Yeah I agree with what you said :)

I guess we will be fixed with the aDNA of Taforalt , and many more to come.

Jean M
04-02-2017, 10:41 AM
Another little update to the page http://www.ancestraljourneys.org/mediterraneans.shtml . Right at the end I have added a bit from the paper 2013 just presented at the SAA 2017 conference. It reads:


The practice of mummification which began in Egypt c. 3500 BC has left a heritage of mummies which can be sampled for DNA. So far results have been limited, but it seems that Ancient Egyptians shared more Near Eastern ancestry than present-day Egyptians, who received additional Sub-Saharan admixture after the Roman period.40

40 = J. Krause et al., Ancient Egyptian mummy genomes suggest an increase of Sub-Saharan African ancestry in Post-Roman periods. Abstract of paper 203 at the Society for American Archaeology Annual Meeting 2017.

Scythoslav
05-09-2021, 02:50 AM
In my opinion Iberomaurusians were WHG , most likely from the Villabruna cluster. Some scholars considered Iberomaurusians to have come from Iberia due to similarities with Solutreans while others have claimed an Italian Epigravitian origin , this theory is particularly supported by Denise Ferembachwho said Iberomaurusians came from Italy into Sicily then into Morocco. Other claimed an Near East or Nubian origin. The most likely hypothesis lies in the first two IMO : Sicily and Iberia were accessible by foot from North Africa during the last LGM. Mechta Afalou men were morphologycally very Cromagnon , with robust bodies , tall stature and little dimorphism suggesting an adaptation to very cold climate and mountainous landscape.

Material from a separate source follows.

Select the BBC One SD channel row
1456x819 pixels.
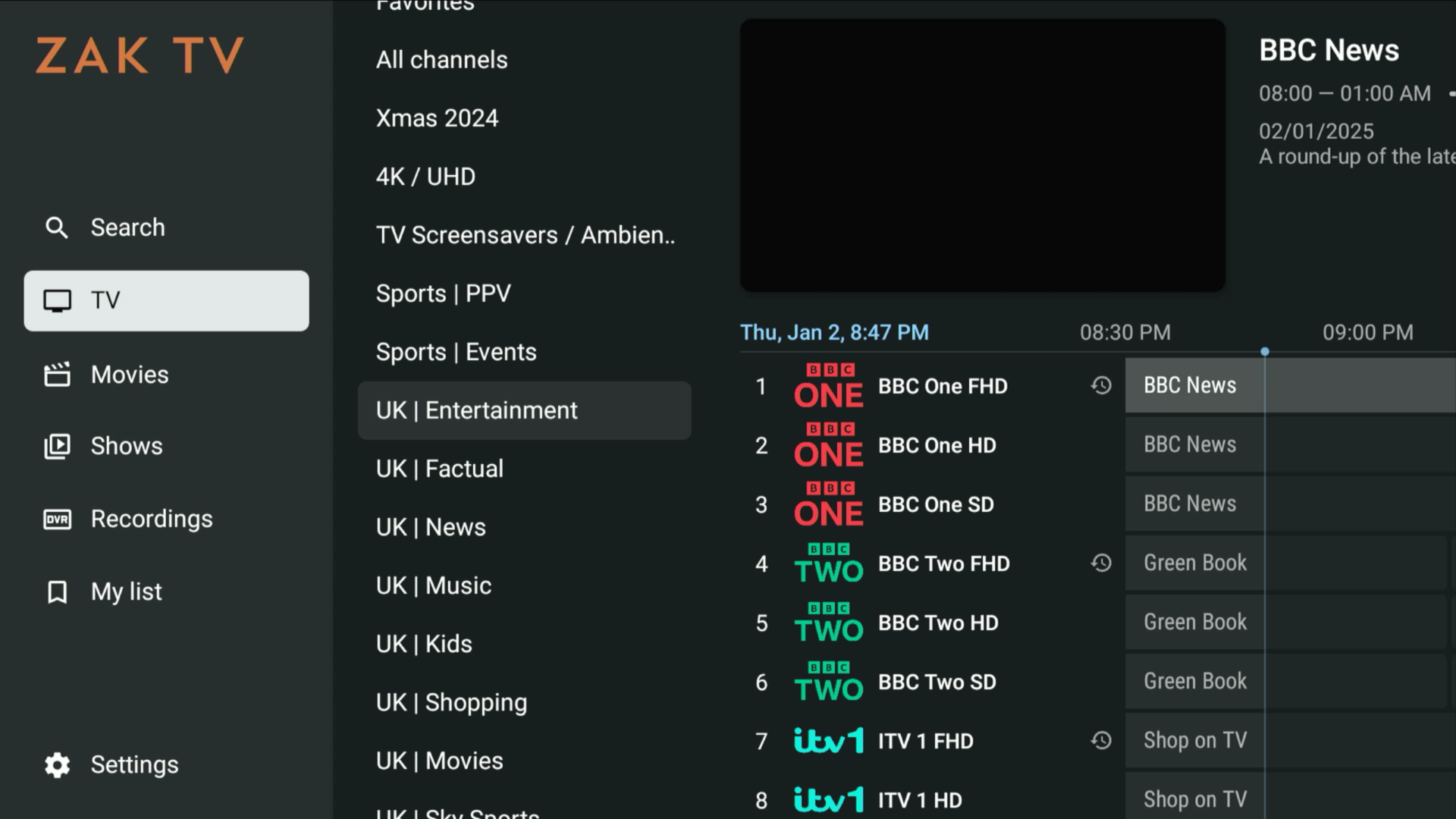[x=935, y=505]
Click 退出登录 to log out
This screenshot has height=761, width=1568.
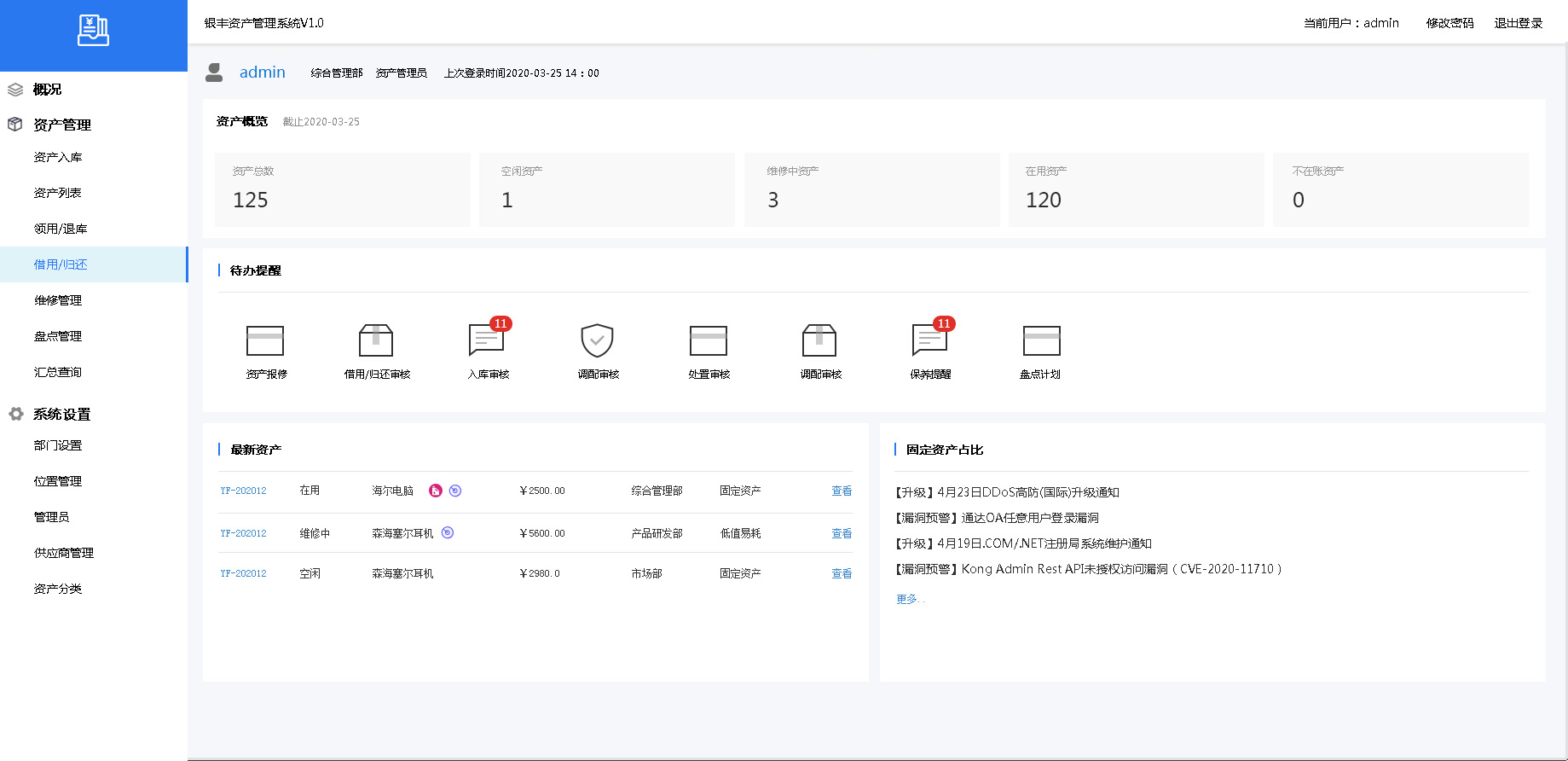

In anyway Eppigravitian and Solutrean were both descending from the Gravitian of Moldavia and recently we got a Romanian women that was Basal U6* , possibly reflecting a Romania-North African route.

If you ask me , and this is my opinion , I think the Villabruna cluster most widespread in Southern Europe had it roots around Romania and surroundings , and it looks like the Villabruna cluster has a West Asian affinity shared with the Satsurblia of the Caucasus but without the Basal Eurasian input , suggesting a contribution from Anatolia/Caucasus to the Villabruna cluster (maybe reflecting mtDNA H1 and H3 ? you find many H mtdna lineages in the Caucasus). We need more ancient DNA from South Europe and the Mediterranean to understand the distribution of those lienages.

On the other hand the Capsians , the earliest Capsians of central Tunisia , were craniologically a mixture of Mechta Afalou men and Proto-Merditerranean. French archeologist called that type 'proto-Mediterrranean' because it was closer to modern North African cranilogy. Some suggest thos eastern Iberomaurusians had an Near East influence , some other suggest it was a local envolvement from climate changement. However I am putting the latter in question , now that we know the Middle East have known an admixture from a myterious population called Basal Eurasian and that population seem to have intermixed with WHG or ANE-like people to give Natufian , Neolithic Anatolians , CHG , Iranian Neolithic etc. We cannot leave out the possibility that those proto-Mediterranean craniologic aspects of the Capsians were not the results of an admixture envolving Basal-rich Middle Easterners.



Lol theory turned out to be false. They were not WHG in anyway. But mostly ANA whatever that is.